══ MATERIAL PROVIDED ══

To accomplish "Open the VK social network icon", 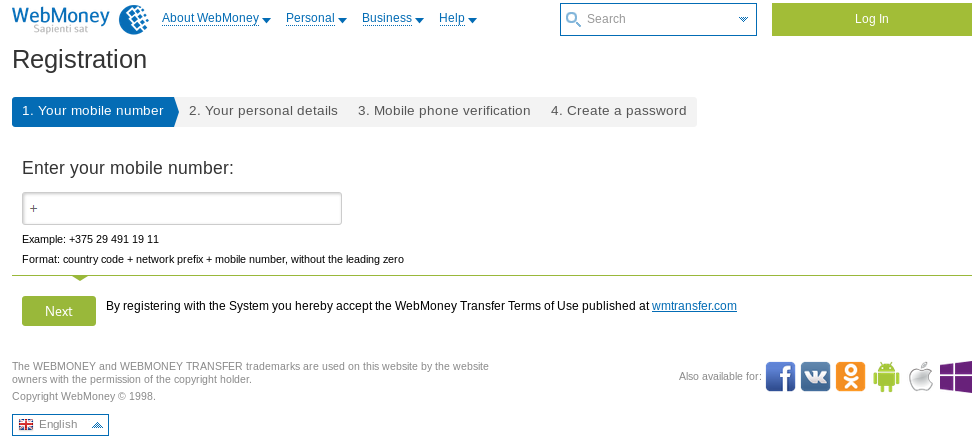I will tap(815, 376).
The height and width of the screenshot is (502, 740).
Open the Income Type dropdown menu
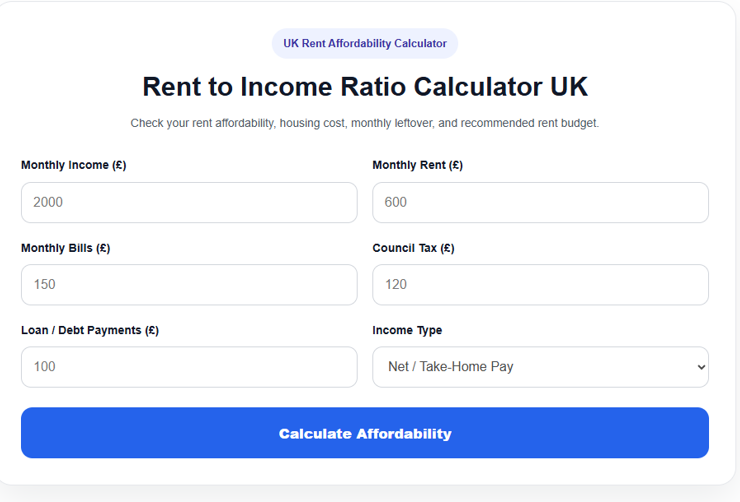point(540,367)
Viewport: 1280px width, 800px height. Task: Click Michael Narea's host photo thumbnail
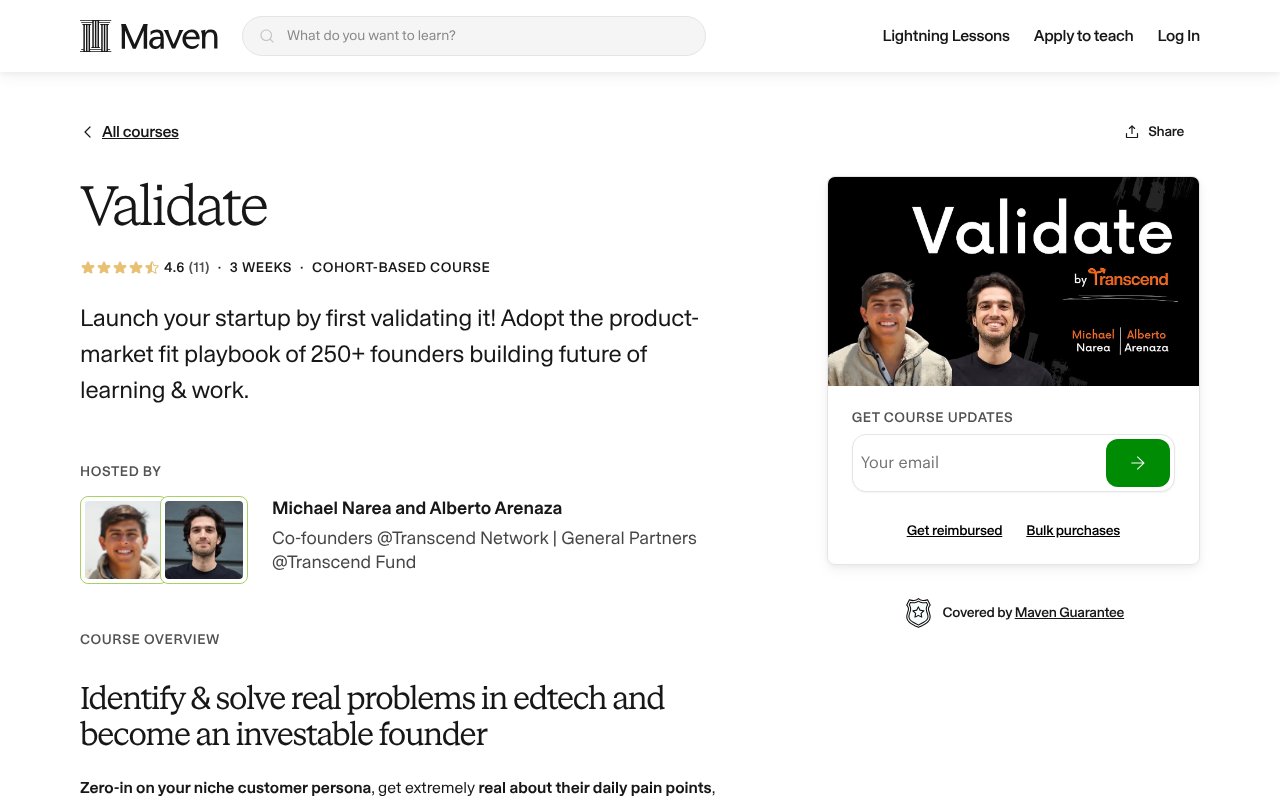click(x=121, y=539)
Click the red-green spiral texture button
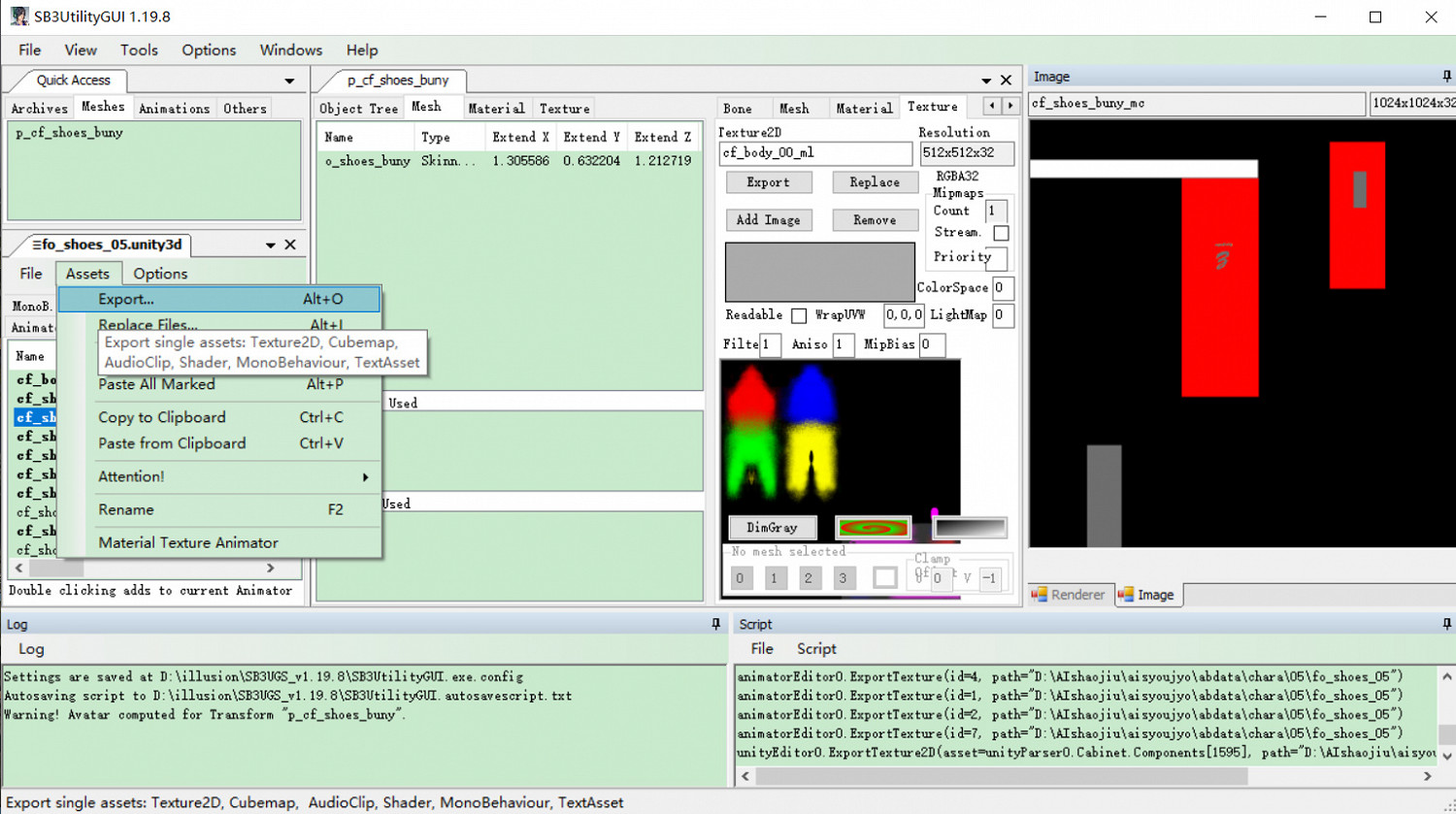Viewport: 1456px width, 814px height. pyautogui.click(x=873, y=528)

═══

**EXERCISE INSTRUCTIONS:** Once the line containing "Open the Income Type dropdown menu" is located, write out exactly that line and each one after it to the end of the records above, excluding pictures and nothing else.

**TASK SOLUTION:**
Open the Income Type dropdown menu
point(540,367)
Viewport: 1280px width, 800px height. Task: Click Michael Narea's host photo thumbnail
click(x=121, y=539)
Click the red-green spiral texture button
Viewport: 1456px width, 814px height. pyautogui.click(x=873, y=528)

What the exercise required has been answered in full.